DeepSeek, Moonshot, and MiniMax have not issued formal public responses to the allegations as of press time. However, industry insiders suggest the companies may be leveraging open-source techniques to mitigate legal exposure. "These firms operate in a regulatory gray zone," said Dr. Lena Zhao, an AI ethics researcher at Tsinghua University. "China’s current AI governance framework focuses more on national security and content control than on proprietary data protection. That creates a structural incentive for firms to exploit loopholes in foreign platforms’ terms."

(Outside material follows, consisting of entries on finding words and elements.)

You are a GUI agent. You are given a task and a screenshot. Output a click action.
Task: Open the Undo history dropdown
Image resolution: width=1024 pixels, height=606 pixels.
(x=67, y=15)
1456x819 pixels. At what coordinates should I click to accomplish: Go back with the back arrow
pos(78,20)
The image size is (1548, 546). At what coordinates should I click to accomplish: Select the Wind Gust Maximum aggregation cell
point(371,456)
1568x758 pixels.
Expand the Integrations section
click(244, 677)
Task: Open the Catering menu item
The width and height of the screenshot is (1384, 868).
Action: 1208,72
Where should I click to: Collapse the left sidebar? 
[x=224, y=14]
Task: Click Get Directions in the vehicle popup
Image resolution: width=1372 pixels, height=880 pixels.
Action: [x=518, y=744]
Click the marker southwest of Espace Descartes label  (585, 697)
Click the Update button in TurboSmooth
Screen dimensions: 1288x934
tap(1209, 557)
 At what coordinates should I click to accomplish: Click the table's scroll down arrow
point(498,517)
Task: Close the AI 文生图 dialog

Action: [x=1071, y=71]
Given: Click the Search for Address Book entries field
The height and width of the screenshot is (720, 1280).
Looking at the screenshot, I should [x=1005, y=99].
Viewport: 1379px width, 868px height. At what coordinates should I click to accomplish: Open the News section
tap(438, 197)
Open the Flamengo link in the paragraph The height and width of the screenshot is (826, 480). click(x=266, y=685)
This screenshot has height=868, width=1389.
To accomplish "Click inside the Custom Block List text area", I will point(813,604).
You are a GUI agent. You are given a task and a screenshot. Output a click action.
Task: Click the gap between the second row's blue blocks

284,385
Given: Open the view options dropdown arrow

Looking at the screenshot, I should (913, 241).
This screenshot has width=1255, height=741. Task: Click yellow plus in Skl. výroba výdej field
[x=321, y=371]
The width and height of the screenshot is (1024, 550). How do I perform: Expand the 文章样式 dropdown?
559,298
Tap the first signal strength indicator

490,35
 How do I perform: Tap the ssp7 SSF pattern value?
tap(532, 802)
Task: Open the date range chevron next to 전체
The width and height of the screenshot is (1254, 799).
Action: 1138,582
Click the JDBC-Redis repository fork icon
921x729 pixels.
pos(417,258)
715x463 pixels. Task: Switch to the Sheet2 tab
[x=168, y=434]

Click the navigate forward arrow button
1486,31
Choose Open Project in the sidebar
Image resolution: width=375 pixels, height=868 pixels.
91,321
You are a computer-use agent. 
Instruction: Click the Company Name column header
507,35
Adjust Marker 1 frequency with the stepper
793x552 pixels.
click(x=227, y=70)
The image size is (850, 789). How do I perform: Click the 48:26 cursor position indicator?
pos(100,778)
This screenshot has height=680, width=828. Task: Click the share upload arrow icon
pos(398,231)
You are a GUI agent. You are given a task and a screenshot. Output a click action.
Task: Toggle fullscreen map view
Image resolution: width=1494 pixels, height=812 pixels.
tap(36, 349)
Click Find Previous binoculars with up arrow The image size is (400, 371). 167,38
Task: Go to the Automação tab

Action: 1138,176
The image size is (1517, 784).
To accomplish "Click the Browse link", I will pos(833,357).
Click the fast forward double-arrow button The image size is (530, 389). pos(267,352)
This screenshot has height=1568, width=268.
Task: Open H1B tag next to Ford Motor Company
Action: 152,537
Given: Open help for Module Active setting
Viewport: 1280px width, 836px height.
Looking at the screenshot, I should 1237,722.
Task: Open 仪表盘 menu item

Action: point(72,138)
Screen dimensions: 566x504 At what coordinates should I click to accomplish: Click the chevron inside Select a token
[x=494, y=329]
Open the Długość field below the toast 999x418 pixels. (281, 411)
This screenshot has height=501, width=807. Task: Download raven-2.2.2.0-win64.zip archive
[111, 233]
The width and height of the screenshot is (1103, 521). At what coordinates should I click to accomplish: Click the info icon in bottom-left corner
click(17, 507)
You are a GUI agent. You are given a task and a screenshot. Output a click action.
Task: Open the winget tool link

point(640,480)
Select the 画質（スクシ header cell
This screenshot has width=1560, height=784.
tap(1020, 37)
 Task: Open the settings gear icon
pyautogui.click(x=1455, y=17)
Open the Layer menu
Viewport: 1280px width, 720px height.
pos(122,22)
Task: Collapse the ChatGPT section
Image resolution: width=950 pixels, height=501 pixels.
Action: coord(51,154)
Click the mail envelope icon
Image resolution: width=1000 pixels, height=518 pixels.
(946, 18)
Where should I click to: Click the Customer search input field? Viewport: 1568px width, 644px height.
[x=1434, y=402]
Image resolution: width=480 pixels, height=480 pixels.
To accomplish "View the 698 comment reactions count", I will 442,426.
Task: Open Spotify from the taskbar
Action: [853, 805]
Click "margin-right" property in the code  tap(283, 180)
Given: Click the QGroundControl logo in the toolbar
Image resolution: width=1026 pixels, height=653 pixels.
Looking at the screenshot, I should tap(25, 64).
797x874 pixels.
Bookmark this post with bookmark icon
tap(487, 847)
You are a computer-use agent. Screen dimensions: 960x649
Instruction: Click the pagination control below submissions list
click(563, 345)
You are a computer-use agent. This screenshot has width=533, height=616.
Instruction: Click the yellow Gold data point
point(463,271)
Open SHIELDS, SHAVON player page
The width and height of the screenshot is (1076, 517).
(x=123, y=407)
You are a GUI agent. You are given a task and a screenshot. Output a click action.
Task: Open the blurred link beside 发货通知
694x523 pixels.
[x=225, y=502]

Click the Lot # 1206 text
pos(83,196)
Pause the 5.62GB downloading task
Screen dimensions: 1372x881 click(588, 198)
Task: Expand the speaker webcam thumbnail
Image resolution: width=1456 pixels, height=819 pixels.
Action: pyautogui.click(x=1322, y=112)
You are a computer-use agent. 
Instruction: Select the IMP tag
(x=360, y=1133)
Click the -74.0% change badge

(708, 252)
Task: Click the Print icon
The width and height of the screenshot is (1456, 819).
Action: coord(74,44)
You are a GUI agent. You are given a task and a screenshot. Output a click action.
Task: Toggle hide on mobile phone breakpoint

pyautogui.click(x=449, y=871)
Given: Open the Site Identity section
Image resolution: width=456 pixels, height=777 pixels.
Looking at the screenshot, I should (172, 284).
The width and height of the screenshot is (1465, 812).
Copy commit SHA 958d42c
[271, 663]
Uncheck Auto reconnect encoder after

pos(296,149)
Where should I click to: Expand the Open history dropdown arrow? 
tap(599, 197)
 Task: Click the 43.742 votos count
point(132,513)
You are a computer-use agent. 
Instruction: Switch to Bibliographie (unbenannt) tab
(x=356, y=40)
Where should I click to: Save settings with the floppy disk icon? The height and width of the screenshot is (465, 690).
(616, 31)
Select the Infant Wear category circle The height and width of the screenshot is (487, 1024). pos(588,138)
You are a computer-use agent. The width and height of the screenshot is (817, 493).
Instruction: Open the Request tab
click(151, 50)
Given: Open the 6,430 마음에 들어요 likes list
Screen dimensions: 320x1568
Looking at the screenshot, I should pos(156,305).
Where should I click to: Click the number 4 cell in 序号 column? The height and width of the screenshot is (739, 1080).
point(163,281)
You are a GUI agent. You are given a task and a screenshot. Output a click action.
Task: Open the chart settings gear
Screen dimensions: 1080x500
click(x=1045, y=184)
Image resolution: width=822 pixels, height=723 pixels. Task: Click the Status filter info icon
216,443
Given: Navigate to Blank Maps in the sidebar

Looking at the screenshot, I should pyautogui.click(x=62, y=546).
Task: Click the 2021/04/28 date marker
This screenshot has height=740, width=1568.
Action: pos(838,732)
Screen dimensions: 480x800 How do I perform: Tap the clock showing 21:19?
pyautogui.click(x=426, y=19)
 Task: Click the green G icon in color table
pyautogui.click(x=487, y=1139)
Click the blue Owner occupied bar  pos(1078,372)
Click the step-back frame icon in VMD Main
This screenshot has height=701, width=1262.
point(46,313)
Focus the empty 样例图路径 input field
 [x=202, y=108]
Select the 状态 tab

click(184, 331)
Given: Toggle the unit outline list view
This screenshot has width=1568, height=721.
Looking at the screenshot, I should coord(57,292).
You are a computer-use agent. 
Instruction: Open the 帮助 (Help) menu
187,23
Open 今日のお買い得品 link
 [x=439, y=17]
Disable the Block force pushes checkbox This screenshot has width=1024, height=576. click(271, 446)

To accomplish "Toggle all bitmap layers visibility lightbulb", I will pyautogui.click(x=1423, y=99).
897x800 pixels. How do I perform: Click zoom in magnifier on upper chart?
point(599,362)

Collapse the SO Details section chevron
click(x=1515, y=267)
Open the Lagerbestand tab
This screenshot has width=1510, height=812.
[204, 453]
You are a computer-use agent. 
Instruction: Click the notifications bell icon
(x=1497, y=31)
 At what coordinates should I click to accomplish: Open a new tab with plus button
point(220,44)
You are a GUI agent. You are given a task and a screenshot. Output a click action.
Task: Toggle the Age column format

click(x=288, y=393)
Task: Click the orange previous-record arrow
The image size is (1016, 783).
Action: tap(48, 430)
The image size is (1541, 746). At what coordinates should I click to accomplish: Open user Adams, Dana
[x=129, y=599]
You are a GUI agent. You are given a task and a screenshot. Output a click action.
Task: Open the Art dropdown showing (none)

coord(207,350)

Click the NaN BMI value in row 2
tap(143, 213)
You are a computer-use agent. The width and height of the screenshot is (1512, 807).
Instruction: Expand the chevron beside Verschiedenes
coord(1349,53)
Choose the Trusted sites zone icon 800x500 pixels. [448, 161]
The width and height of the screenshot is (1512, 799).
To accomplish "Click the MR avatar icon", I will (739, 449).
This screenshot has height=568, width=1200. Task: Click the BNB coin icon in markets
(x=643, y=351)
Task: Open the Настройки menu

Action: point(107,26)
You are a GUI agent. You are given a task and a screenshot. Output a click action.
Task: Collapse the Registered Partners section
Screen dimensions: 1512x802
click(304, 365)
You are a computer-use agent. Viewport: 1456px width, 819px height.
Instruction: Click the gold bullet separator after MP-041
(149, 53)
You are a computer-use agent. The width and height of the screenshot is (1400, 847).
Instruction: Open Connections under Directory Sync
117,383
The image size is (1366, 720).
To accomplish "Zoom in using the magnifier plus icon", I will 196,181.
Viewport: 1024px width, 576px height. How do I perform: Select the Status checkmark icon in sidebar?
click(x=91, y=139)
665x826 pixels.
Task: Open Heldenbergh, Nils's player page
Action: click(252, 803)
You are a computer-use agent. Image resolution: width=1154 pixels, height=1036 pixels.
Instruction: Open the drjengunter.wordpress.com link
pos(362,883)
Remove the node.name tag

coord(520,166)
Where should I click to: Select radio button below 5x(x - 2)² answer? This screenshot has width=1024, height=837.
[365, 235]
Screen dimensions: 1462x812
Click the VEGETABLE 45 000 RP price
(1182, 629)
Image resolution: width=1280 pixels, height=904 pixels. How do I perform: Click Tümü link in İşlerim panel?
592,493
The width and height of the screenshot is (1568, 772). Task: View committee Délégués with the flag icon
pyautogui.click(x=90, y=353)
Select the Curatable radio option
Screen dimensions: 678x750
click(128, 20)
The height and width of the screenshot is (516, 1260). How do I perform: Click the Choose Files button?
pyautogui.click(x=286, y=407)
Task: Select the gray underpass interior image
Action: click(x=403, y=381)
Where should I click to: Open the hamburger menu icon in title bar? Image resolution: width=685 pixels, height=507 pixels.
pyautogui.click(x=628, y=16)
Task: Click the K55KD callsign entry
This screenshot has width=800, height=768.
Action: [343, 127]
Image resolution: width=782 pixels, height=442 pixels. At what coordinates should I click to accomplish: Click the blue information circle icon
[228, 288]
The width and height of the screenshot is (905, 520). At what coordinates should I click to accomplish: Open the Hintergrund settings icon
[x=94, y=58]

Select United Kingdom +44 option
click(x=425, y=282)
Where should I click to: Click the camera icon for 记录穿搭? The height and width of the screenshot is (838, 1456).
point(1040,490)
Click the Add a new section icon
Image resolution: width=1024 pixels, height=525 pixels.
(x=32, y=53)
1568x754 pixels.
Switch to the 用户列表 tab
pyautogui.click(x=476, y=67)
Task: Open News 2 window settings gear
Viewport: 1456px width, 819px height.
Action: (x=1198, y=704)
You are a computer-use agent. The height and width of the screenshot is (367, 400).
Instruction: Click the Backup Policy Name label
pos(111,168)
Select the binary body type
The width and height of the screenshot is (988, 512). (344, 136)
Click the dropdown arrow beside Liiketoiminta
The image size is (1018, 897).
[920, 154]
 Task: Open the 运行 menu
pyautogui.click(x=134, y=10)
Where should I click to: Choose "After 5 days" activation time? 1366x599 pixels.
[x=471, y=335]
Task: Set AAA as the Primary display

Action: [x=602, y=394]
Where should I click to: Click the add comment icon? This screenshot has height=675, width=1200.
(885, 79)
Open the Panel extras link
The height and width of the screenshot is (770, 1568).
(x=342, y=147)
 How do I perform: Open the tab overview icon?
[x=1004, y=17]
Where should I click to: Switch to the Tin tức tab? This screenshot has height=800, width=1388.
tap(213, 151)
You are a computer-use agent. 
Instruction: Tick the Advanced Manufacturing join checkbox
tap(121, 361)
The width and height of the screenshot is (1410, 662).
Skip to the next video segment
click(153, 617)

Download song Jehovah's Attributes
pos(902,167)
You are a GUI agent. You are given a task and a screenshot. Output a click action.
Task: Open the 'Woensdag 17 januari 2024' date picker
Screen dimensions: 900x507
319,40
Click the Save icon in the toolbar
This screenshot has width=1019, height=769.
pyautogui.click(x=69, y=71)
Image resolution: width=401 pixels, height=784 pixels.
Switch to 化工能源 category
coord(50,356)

Legal experts warn the case could set a precedent for cross-border AI regulation. "If proven, this isn’t just a breach of contract—it’s a potential violation of the Digital Millennium Copyright Act and possibly the Computer Fraud and Abuse Act," said Professor Mark Ellison of Stanford Law School. "The U.S. government may be compelled to act if U.S.-based AI infrastructure is being weaponized as a free training dataset by foreign competitors."

Anthropic has reportedly begun implementing technical countermeasures, including rate-limiting, CAPTCHA challenges, and behavioral anomaly detection, to block suspicious access patterns. The company is also exploring legal avenues, including potential litigation under international trade and intellectual property law.

The incident underscores a growing tension in the global AI ecosystem: as Chinese firms rapidly close the performance gap with Western counterparts, accusations of data appropriation are becoming more frequent. While innovation is often built on existing knowledge, Anthropic’s case raises critical questions about where legitimate learning ends and unethical exploitation begins.

As the world’s largest AI models become increasingly valuable assets, the battle over data sovereignty may define the next decade of technological competition. For now, the burden falls on developers and regulators to define the rules of engagement before the AI arms race spirals beyond ethical bounds.